SMILLA View software serves as the unified control and analytics interface, supporting method development, real-time monitoring, and post-acquisition morphometric analysis. Each detected particle is assigned a unique ID linked to its full-resolution image, spatial coordinates, temporal stamp, and 40+ morphological parameters. Advanced filtering enables stratification by origin hypothesis (e.g., silicone oil droplets vs. protein aggregates vs. cellulose fibers) using machine learning–assisted clustering (k-means, PCA). QC workflows include automated pass/fail assessment against user-defined thresholds per USP limits. Reports are exportable in PDF, CSV, and XML formats, with native LIMS integration via ASTM E1384-compliant HL7 messaging.

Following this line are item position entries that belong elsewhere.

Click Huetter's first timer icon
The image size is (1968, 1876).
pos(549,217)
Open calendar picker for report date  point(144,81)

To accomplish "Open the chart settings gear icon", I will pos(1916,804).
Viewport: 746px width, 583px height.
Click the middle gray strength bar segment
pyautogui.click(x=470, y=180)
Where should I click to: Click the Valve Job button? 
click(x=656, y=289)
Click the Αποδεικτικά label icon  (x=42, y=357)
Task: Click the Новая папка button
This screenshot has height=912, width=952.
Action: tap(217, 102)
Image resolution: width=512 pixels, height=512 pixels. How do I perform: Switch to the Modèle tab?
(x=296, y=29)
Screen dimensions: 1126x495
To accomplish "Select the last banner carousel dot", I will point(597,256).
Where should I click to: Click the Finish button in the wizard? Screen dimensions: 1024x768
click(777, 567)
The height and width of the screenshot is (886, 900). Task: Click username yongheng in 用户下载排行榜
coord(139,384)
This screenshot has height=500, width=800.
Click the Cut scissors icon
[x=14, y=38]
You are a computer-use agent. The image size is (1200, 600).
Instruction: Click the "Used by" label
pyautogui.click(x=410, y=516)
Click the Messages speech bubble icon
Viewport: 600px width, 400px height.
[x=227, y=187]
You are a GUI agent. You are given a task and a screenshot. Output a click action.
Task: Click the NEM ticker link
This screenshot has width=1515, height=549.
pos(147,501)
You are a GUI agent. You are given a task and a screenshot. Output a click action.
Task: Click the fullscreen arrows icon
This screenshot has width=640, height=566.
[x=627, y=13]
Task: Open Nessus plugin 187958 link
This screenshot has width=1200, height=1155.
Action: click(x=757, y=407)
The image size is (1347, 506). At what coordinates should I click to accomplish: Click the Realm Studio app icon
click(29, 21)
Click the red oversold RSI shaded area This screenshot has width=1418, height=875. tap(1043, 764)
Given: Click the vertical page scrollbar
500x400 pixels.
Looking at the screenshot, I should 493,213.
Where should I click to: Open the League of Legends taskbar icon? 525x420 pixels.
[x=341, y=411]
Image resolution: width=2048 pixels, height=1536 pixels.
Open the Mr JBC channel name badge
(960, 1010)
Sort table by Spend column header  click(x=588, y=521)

The Laboratory Analysis Data System (LADS) framework enables traceable data lineage from raw image → feature extraction → statistical summary → final report, fulfilling GLP audit requirements.

Applications

• Subvisible particle characterization in biologics: differentiation of proteinaceous aggregates, silicone oil droplets, and particulate leachables per ICH Q5C guidance.
• Process development support: monitoring filter integrity, filling line contamination, and formulation stability across accelerated and real-time studies.
• Root cause analysis of opalescence or haze: correlating morphology trends (e.g., increasing aspect ratio) with storage temperature or pH shifts.
• Comparability assessments: demonstrating equivalence between manufacturing sites or pre-/post-change batches using multivariate particle signature analysis.
• Raw material qualification: detection of undissolved excipients or crystalline impurities in active pharmaceutical ingredients (APIs).
• Cell and gene therapy product release: quantification of residual host cell debris, lipid vesicles, and nucleic acid complexes.

FAQ

Does SAMILLA FIM LO require calibration standards for routine operation?
Yes—NIST-traceable polystyrene microsphere suspensions (e.g., 2.0 µm, 10 µm, 25 µm) are used for optical magnification verification and LO voltage-to-size conversion. HiRes-FIM pixel calibration is performed during initial setup and re-verified quarterly.
Can the system analyze opaque or highly scattering samples?
Yes—the optional reflected darkfield illumination mode enables high-contrast imaging of metallic fragments, carbon black, or titanium dioxide without sample modification.
Is it possible to export raw image data for third-party AI model training?
Yes—SMILLA View exports uncompressed TIFF stacks with embedded metadata (exposure time, flow rate, gain, timestamp) in a structured directory hierarchy compatible with Python-based computer vision pipelines.
How does the Auto-Clean module prevent carryover between high-concentration samples?
It executes a three-stage protocol: (1) high-pressure reverse flush (200 psi) of the flow cell, (2) solvent exchange with ethanol/water gradient, and (3) nitrogen purge—validated to reduce residual particle carryover to <0.1% per USP Annex.
What level of technical support and service coverage is included?
Standard offering includes 24/7 remote diagnostics, annual preventive maintenance with optical alignment verification, and on-site application support for method transfer and regulatory submission preparation.